* **SET TASK**
Update the rows below by changing every "width" to "breadth" and leaving everything else as it is. Omit the pictures from your answer.

— begin MATERIAL —

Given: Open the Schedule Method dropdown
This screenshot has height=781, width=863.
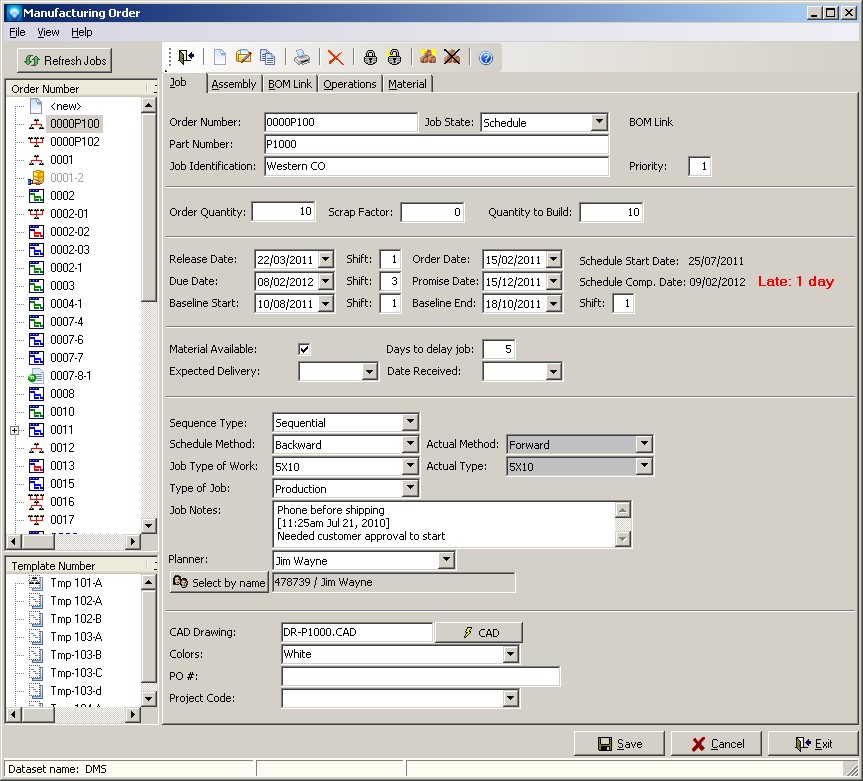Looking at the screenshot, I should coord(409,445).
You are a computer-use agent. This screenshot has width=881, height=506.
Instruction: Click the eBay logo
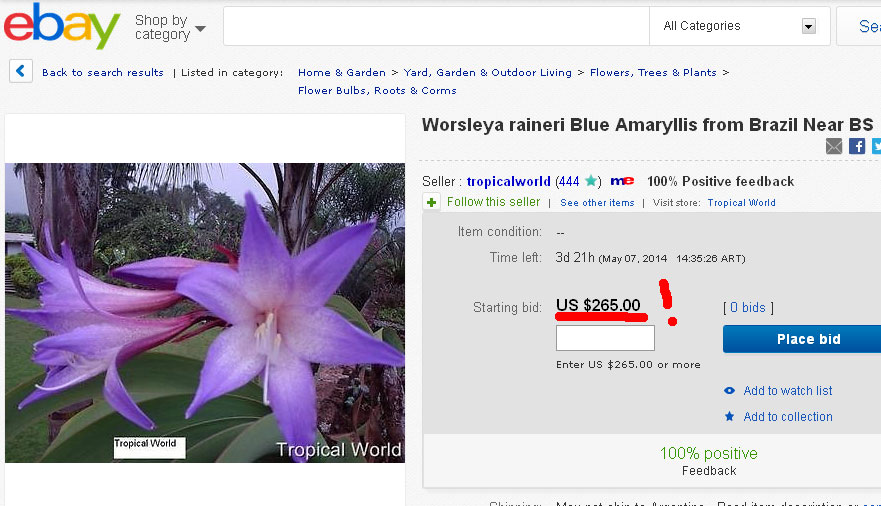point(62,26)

— end MATERIAL —

* **OUTPUT FOR THIS EXERCISE**
Given: Open the Schedule Method dropdown
This screenshot has height=781, breadth=863.
Looking at the screenshot, I should coord(409,445).
You are a computer-use agent. This screenshot has breadth=881, height=506.
Instruction: Click the eBay logo
point(62,26)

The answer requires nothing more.